The Lyft smelled like the pine tree hanging from the mirror and the driver took the overpass and Delia watched the backs of the buildings slide past - loading docks, dumpsters, a door propped open with a brick - the same city she'd landed in before, but from the wrong side now - the side that didn't know it was being watched. She still had the register tape in her back pocket and she could feel it crinkle when she shifted her weight against the seat. The driver asked if she'd had a good trip and she said yes and looked out the window at a woman in a parking garage walking fast with her keys already out, and she wanted to say something else but the overpass ended and they were on the surface streets and it was just storefronts again, all of them facing forward, all of them ready.
She ate the burrito standing at the counter with her coat still on, and when she finished she left the foil on the cutting board and stood there with her hands loose at her sides - looking at the cabinet above the stove. The flight confirmation was in her email, SFO-ORD, Thursday 6 a. m. , and she pulled it up and then closed it.

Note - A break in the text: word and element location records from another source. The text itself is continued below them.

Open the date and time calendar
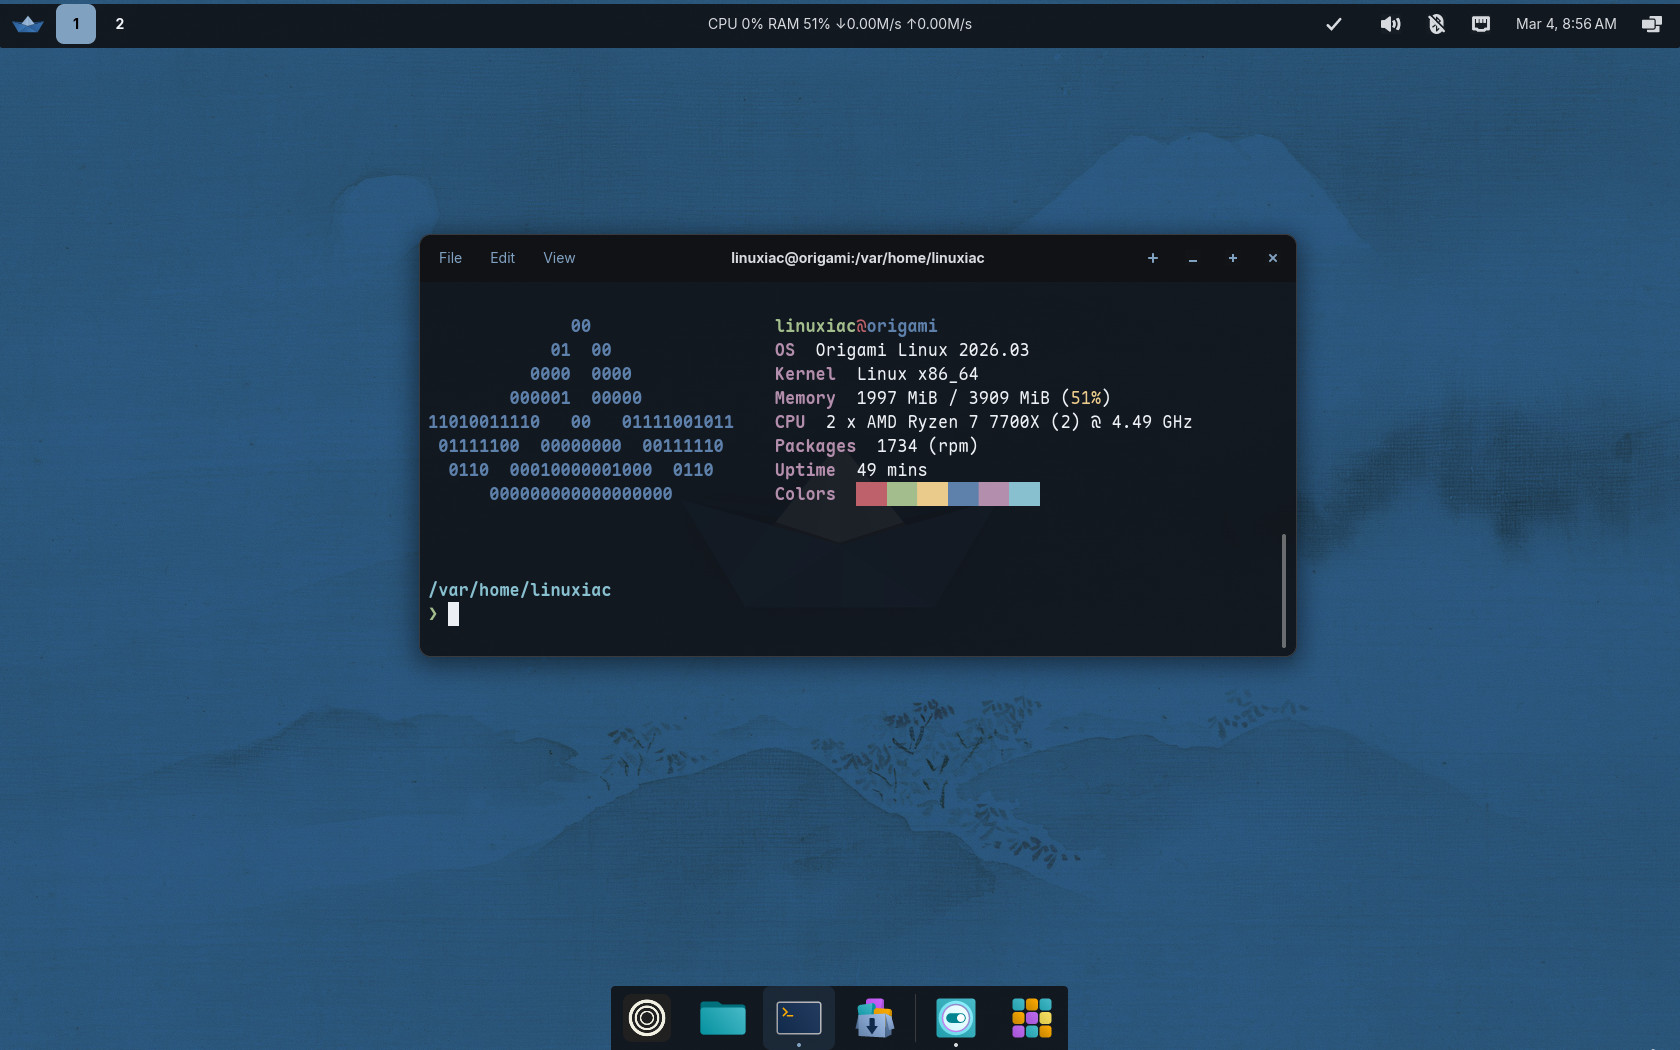This screenshot has height=1050, width=1680. coord(1566,24)
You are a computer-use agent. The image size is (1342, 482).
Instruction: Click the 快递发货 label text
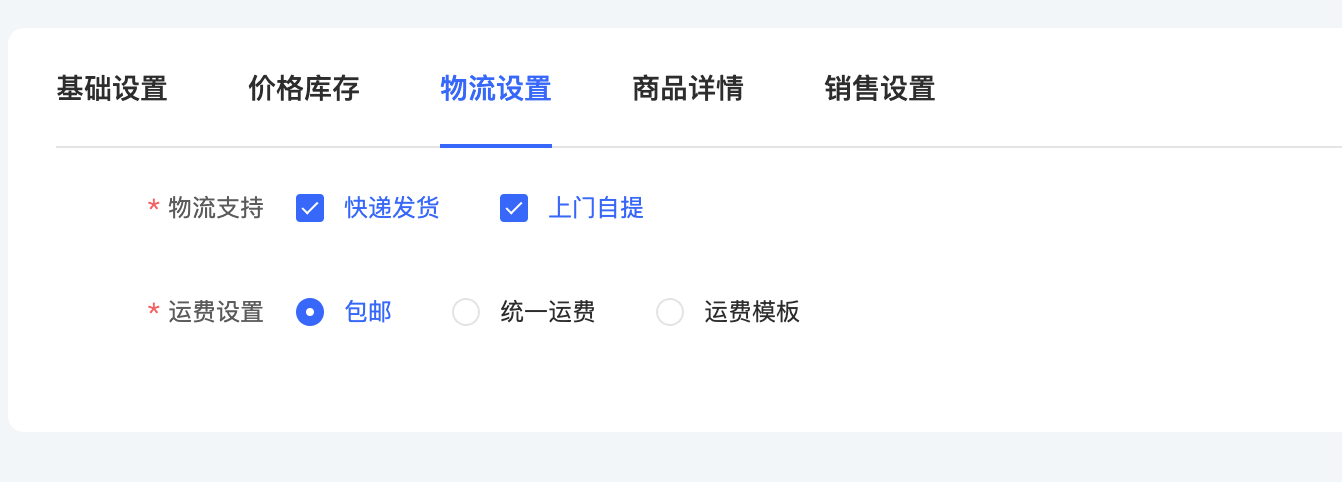click(392, 208)

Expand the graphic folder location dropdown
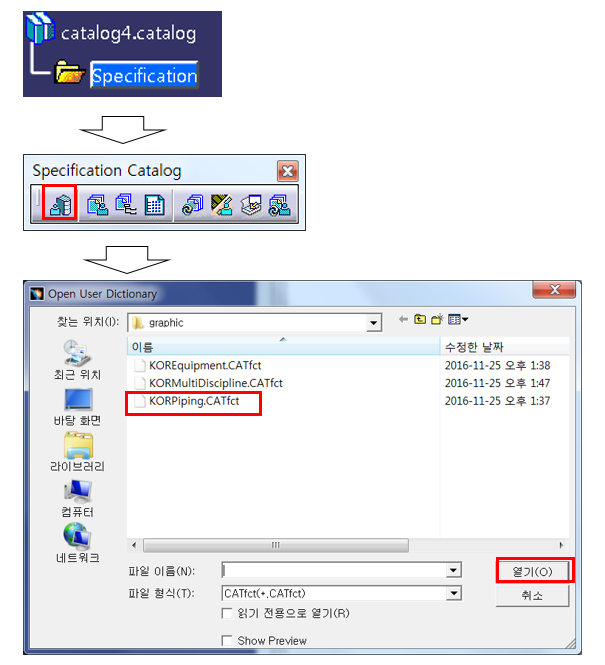click(x=373, y=323)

She opened the cabinet and took down the coffee mug she'd bought in Whitefish three years ago, the one with the chipped elk on the side - and turned it in her hands without filling it. Outside the kitchen window a FedEx truck was double-parked, the driver jogging with a package held flat against his chest, already gone before the door to the building had swung shut. She set the mug on the counter next to the foil and smoothed the register tape out beside it - *OROVADA NV*, *$14. 11*, *MISC* - and left them there together like she was making something out of them - or trying to remember something, which was the same thing.
She woke at five-fifteen without the alarm and lay still with the ceiling above her and the phone already lit on the nightstand, the boarding pass sitting in the notification bar. She got up and went to the kitchen in her socks and stood at the window with her hands around the chipped elk, watching the street - a man in a reflective vest sweeping something into a dustpan at the corner, the bristles catching under the gutter lip the same way - the same way, the same way. The register tape was still on the counter and she folded it once along the old crease and tucked it into the front pocket of the bag she'd use for the plane, the small one, the one that fit under the seat. Then she rinsed the mug and set it upside down on the rack and stood there a second longer than necessary, looking at the wet oval it left on the rubber.
The gate agent's voice came through the speakers and Delia looked up from the plastic seat and watched the plane through the window - the ground crew in their orange vests moving underneath it with a purpose she couldn't follow - efficient and small, their backs to the terminal the whole time. She had the small bag on her lap and her thumb was hooked through the strap. A man beside her opened a laptop and the blue light hit his face and outside on the tarmac one of the orange vests stopped walking and just stood for a moment looking at something past the nose of the plane, something out on the apron that Delia couldn't see from her angle, and then he looked down and kept moving. She pressed her thumbnail into the strap's stitching and watched the spot where he'd been standing until they called her row.